Das ist richtig, aber ungenügend! Das Konzept des Staffellaufs über die Häuser ist ein Lieblingsspielzeug der ver.di-Bürokratie, weil es sie der Verantwortung enthebt, einen die Auseinandersetzungen zu einem allgemeinen bundesweiten Kampf zusammenzuführen, der leicht politische Dimensionen annehmen könnte. Davor scheut allerdings der Apparat zurück.

Zusammenführen!

Gerade in dieser Hinsicht war es ein Fehler, die beiden wichtigsten Anliegen der Krankenhausbeschäftigten nicht mit der Entgelttarifrunde bei Bund und Kommunen im Frühjahr zu verknüpfen, wo die Kraft aller dort Beschäftigten somit für die Anliegen Ersterer hätte einsetzen und ausnutzen können. Unmittelbar gehen die Angestellten der Berliner Tarifgemeinschaft der Arbeiterwohlfahrt (AWO), wozu 2000 Beschäftigte von AWO-Landesverband, der meisten Kreisverbände sowie der AWO pro:mensch GmbH gehören, in eine 2., viertägige Warnstreikwelle vom 15. – 21.9., nachdem die 1., zweitägige im August erfolglos blieb. Für deren nächste Verhandlungsrunde tischt ver-di seine Gehaltsforderung von 98 % des TvöD-L auf.

Und im nächsten Monat geht das Ringen um einen neuen TvöD-L bei den Lohn- und GehaltsempfängerInnen der Bundesländer los. Wir fordern deshalb volle Solidarität mit den AWO-Warnstreikenden, besser noch deren völlige Gleichstellung mit den Länderbeschäftigten.
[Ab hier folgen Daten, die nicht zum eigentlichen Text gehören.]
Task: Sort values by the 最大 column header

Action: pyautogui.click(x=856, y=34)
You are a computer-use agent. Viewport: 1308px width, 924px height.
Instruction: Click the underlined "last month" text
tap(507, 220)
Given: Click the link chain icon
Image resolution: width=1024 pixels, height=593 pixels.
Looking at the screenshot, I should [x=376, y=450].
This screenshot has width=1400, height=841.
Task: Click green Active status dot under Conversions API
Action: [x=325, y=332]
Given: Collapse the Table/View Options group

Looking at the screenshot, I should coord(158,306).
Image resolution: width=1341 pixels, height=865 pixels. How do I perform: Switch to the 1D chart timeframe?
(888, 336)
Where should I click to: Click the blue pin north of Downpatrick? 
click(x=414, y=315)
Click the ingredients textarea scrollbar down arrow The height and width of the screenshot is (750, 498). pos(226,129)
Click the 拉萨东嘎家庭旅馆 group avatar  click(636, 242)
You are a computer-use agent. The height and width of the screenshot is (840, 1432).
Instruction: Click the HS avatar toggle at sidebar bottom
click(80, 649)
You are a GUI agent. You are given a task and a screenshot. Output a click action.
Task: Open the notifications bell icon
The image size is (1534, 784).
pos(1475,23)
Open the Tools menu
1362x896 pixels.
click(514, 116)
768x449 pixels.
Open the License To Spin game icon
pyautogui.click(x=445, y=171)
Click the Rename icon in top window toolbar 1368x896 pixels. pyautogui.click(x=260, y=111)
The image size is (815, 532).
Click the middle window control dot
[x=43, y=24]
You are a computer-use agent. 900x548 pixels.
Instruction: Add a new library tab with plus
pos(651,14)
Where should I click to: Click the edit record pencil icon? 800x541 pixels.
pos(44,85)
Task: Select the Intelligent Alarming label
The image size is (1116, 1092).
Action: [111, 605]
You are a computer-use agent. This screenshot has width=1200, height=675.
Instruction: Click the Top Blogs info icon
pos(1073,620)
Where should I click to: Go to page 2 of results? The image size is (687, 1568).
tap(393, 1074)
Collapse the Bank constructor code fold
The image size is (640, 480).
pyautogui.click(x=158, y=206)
Für den neuen TvöD-L müssen die berechtigten Anliegen der dortigen Krankenhausbeschäftigten (z. B. Uni-, psychiatrische Landeskliniken) nach Entlastung und für Angleichung der Arbeitsbedingungen bei deren Töchtern, besser für vollständige Gleichstellung und am allerbesten für deren Rückkehr unters Dach ihrer Mütter, aufgegriffen werden!

Die „ArbeitgeberInnen“ spielen in ihrer Begründung für Ablehnung der Tarifbelange schließlich auf ihrer Argumentationsklaviatur neben der Fallpauschalenpartitur (Ertragseinbrüche) die Sonate des drohenden Rauswurfs aus den Arbeit„geber“Innenverbänden Kommunaler Arbeitgeberverband (KAV) und Tarifgemeinschaft Länder in G(eh!) Moll. Nehmen wir ihr diese Noten aus der Hand, indem wir das Anliegen der Beschäftigten in Landeskliniken zu dem aller (dort) Arbeitenden im nächsten Schritt machen – und im übernächsten den Fall der DRGs durch politische Massenstreiks.

Den Keim eines solchen Schulterschluss konnten wir gestern sehen, den eines Streiks unter Kontrolle der Basis. Lassen wir diese Keime jetzt aufblühen und die Ernte einfahren, um der giftigen Saat des Gesundheitskapitals von hier aus ihr Ende einzuläuten!